I don’t even remember how long I lay there, or how many dozens of cars passed me, but it felt like it was one after another, before someone actually came over, but they were not in a car, but were on their bike, as I recall. I was hurt, but was able to walk. My abuser came back and the nice young man on his bike didn’t seem to know what to do to help me.
This was not the first time I was beat up, but for some reason, this was was more traumatizing, as most times I have been beaten when no one was around, but being pushed out of the car, and so many people just driving by and not caring, left me horrified. I had heard stories about people ignoring victims of abuse, but I never thought people actually did that, when it is right in front of them, and never thought so many people would not actually care to stop and help me. It seems that victims of domestic violence like me don’t matter to people. Hope to escape my abuser someday.

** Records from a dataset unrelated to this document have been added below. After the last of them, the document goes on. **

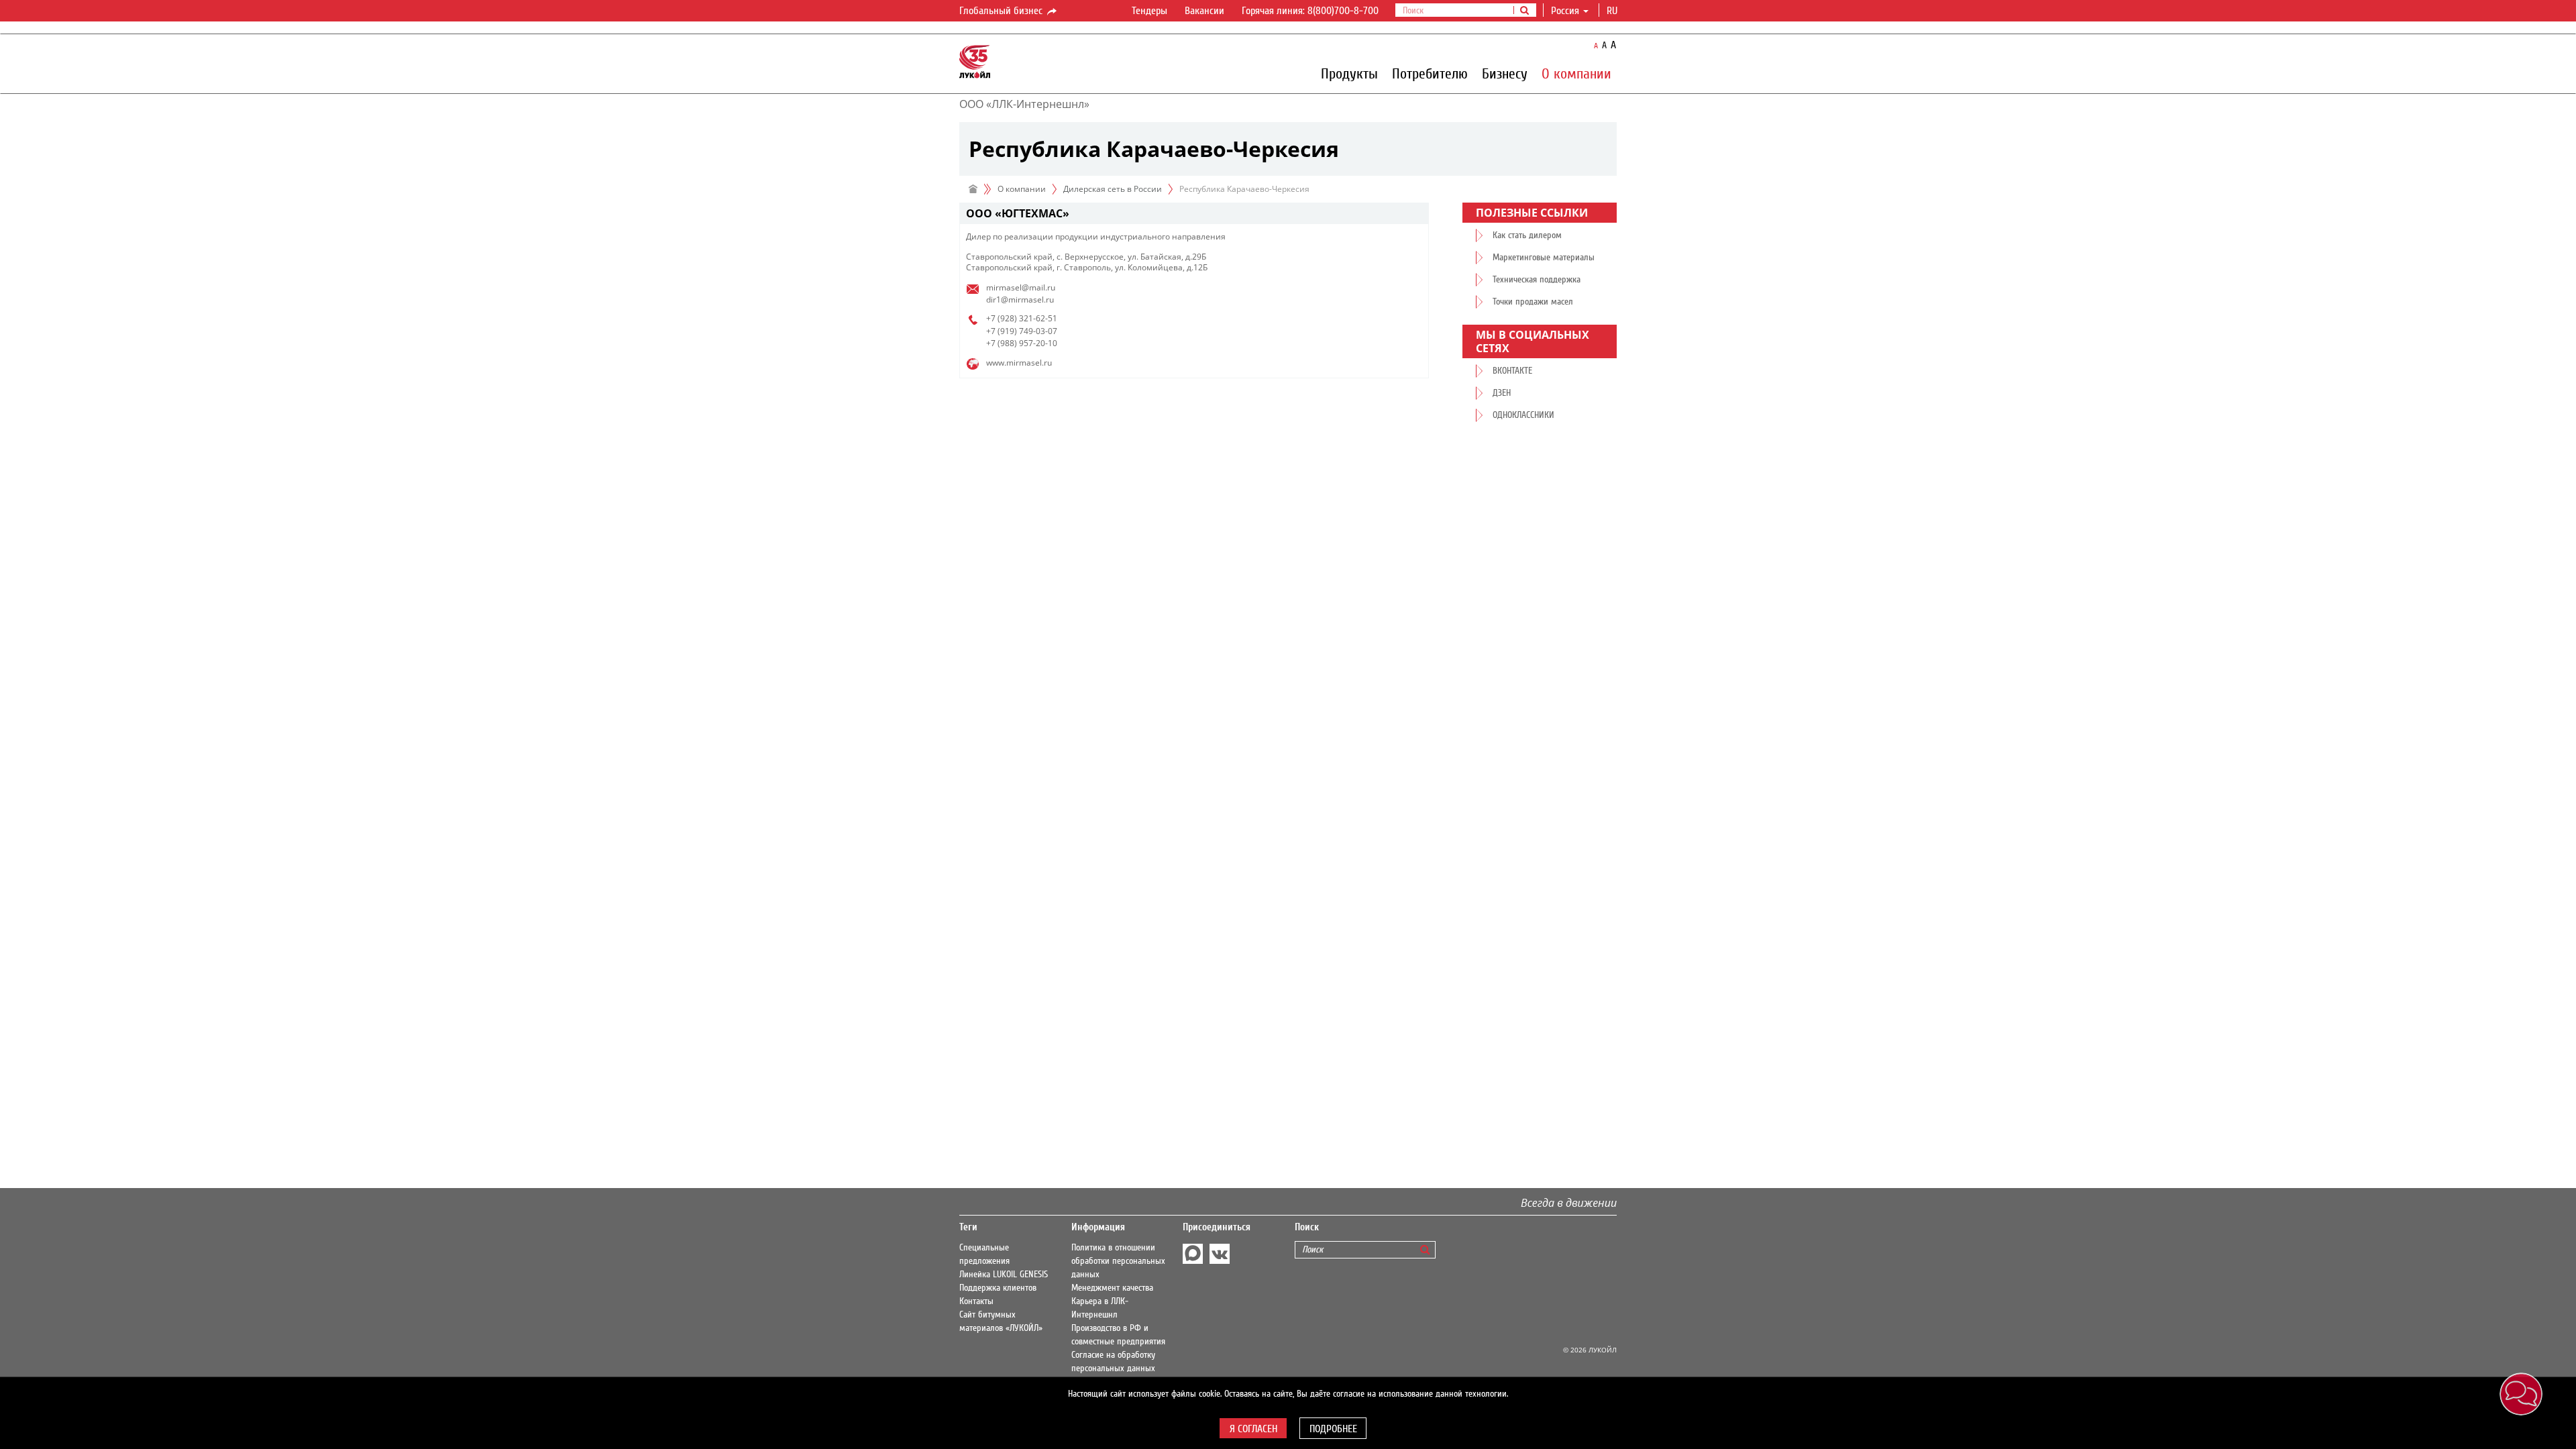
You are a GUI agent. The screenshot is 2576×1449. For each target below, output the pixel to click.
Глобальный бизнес (1002, 11)
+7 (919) (1001, 331)
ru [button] (1613, 11)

I guess you would say that I am not only taking a huge chance but also a leap to freedom by preparing to escape my abuser, who is my husband and a guy with considerable power as a law enforcement officer. I have tried to leave before, but got pulled back in and scared due to the constant manipulation and bullying I face everyday from him and his police friends have been beaten to within an inch of my life, and was just laughed at, because my husband is a cop. When I tried to leave with my son before, I was stalked, harassed, had my tires slashed numerous times, threatened by him and his friends and told he would take our son, because he could. You see, his friends include Will County judges and attorneys, so as I have been told by many people, the system is rigged to favor those most powerful, and they aren’t interested in truth and justice. Far from it.

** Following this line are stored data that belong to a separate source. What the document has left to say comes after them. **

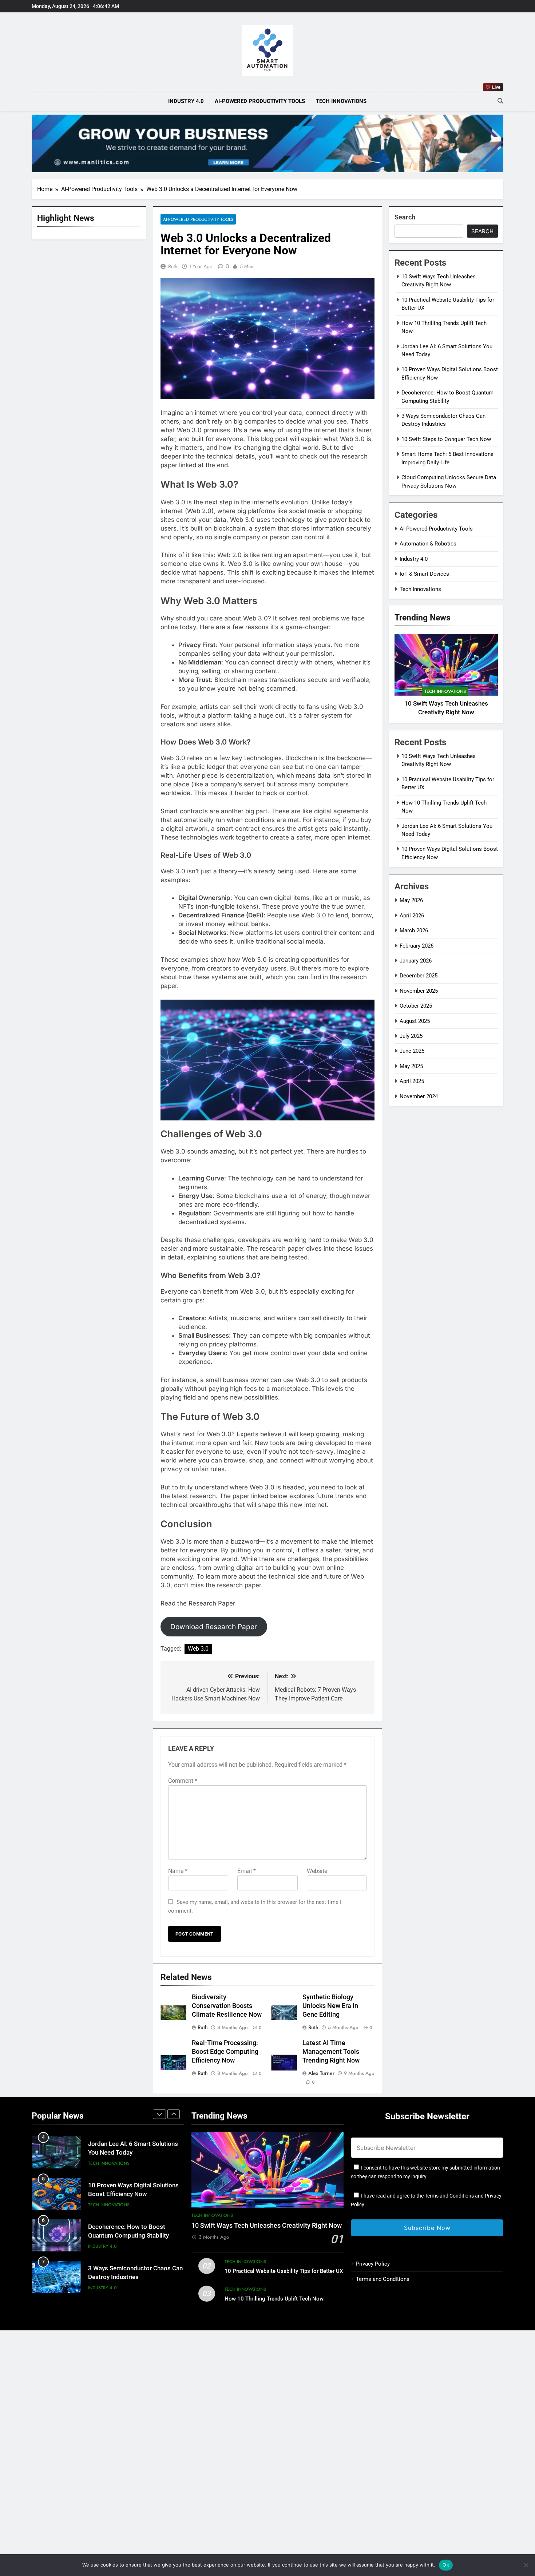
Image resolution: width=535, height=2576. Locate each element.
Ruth (172, 266)
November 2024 (419, 1096)
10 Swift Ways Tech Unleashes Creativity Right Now (266, 2225)
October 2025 (416, 1006)
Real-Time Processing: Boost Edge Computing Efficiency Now (225, 2051)
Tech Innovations (341, 101)
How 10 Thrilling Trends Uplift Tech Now (274, 2298)
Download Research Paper (213, 1627)
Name (177, 1871)
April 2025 (412, 1081)
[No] (526, 2565)
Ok (446, 2565)
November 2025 (419, 991)
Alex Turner (321, 2073)
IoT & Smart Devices (424, 574)
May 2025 (411, 1066)
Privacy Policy (373, 2264)
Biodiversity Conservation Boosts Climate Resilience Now (227, 2006)
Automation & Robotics (428, 544)
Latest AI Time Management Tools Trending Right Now (331, 2051)
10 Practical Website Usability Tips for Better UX (284, 2271)
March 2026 (414, 930)
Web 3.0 (198, 1648)
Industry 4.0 (186, 101)
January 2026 (416, 960)
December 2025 (418, 976)
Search (405, 217)
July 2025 (411, 1036)
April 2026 (412, 915)
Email (246, 1871)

When women like me are scared to leave for fear of our child being taken from them, just because the abusive spouse has rich friends and family, is so disgusting and sexist, to say the least. Racism is surely a problem within police departments, but sexism within the court system and police departments is an epidemic as well. My husband and his friends have joked about letting abusers go, when they are called out on a domestic violence call, because they don’t believe what women say. They laugh about it too. I have heard them laugh about hurting and beating African American individuals who they have taken into custody, because they can.
As I spoke to an attorney recently, and shared some of my concerns with him, his response was, “that is the way Will County courts are.” Interesting that the “norm” is sexist and that victims of domestic violence are pushed aside and thrown away like garbage. Abusers get custody from the good mothers all the time in Will County, I am told. I have met a few and their stories of survival are horrific. I have heard that it happens as well in other parts of America as well, but Will County is one of the worst.
Hopefully this pandemic will cause the Illinois Supreme Court, the Will County Board, The Attorney General, Inspector General, Illinois Bar Associations, as well as many other entities, to look at how money and power are allowed, and have been allowed to corrupt our system, and tear survivors of domestic violence away from their children, just for the own personal agendas of the powerful.
My hope and immense prayer is that some miracle happens and I can be finally free and allowed to live at peace with my son. PLEASE!!!!!!!!